Sleepless nights, endless headaches, cloudy memories, mood changes, and difficulties concentrating can plague wounded warriors long after they’ve returned home from the battlefield, continuing to compromise their quality of life. These symptoms – and other debilitating effects including reduced speech and motor coordination – are often the result of traumatic brain injury (TBI), a wound caused by external forces such as blast exposures, gunshot wounds and shrapnel, falls, and motor vehicle accidents.
Many veterans feel alone in their suffering from TBI. Without obvious external wounds to point to, they often feel unable to express their needs and concerns; this can be further exacerbated by symptoms that make communication challenging. Ultimately, many wounded warriors continue to suffer in silence, not willing or able to seek and access care.
National Brain Injury Awareness Month represents an annual opportunity – every March – to rally around our wounded warriors, increase understanding and reduce the stigma of these invisible wounds, empower survivors, and champion the resources and support systems that are in place for our veterans, active service members, and their families.
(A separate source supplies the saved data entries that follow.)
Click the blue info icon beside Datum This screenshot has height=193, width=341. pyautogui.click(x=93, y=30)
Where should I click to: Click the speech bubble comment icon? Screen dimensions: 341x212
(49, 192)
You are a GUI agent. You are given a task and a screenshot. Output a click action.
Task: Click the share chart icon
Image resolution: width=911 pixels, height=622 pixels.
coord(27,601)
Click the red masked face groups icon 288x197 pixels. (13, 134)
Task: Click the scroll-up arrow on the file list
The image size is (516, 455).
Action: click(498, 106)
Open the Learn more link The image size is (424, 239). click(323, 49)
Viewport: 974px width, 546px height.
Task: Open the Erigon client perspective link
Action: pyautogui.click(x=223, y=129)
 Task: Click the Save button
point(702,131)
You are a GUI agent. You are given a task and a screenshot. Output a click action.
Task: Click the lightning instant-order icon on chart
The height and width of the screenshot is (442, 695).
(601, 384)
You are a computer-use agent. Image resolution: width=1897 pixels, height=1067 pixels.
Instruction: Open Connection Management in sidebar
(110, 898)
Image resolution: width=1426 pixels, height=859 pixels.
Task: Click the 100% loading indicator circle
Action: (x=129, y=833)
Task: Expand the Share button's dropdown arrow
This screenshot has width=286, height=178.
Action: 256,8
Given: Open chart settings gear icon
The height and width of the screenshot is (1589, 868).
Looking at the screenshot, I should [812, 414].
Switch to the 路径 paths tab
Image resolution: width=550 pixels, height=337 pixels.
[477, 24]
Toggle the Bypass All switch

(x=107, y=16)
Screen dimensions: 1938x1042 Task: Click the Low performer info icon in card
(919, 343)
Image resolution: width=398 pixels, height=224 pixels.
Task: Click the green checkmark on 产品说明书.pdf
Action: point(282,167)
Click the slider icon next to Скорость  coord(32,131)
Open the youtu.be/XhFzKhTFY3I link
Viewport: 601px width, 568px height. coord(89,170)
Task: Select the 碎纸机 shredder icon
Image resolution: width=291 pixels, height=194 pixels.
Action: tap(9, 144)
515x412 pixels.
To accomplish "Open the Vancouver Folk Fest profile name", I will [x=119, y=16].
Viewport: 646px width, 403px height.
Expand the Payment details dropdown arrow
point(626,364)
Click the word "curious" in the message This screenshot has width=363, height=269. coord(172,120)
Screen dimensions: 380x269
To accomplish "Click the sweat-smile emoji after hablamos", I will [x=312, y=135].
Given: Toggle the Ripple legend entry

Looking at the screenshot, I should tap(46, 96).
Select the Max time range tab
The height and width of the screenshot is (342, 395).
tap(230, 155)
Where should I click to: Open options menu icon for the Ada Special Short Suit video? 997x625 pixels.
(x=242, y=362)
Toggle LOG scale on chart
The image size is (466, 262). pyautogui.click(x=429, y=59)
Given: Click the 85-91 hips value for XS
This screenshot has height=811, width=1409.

It’s crucial that we normalize invisible wounds like TBI and acknowledge the staggering percentage of service members suffering from this condition. Up to 20 percent of veterans are living with TBI, according to the Center for the Study of Traumatic Stress (CSTS). While the vast majority of TBIs are classified as mild in the form of concussion, 45,000 to 90,000 troops suffer from moderate to severe TBIs, resulting in extended, life-altering complications.
Veterans also need to be empowered to help recognize the immense strength it can take to ask for help. The recovery trajectory of warriors with TBIs depends on the severity of their injuries, including other potential wounds such as loss of limb, sight, or hearing; burns; and mental health conditions such as depression, anxiety, and post-traumatic stress. It is therefore critical that veterans are aware of resources and programs that can help them address their specific needs – and those of their loved ones who support them.
Comprehensive, customized, and collaborative care that fosters increased resiliency and psychological well-being is key to TBI treatment and recovery. Resources including the U.S. Department of Veterans Affairs’ (VA) Polytrauma System of Care (PSC), the Center for the Study of Traumatic Stress (CSTS), and Wounded Warrior Project’s (WWP’s) mental health programs all provide integrated approaches to address the nuanced needs of warriors returning home from war.
We all need to continue working together to ensure both short- and long-term structures are in place for wounded warriors and those with invisible injuries like TBIs so they can achieve the best quality of life possible.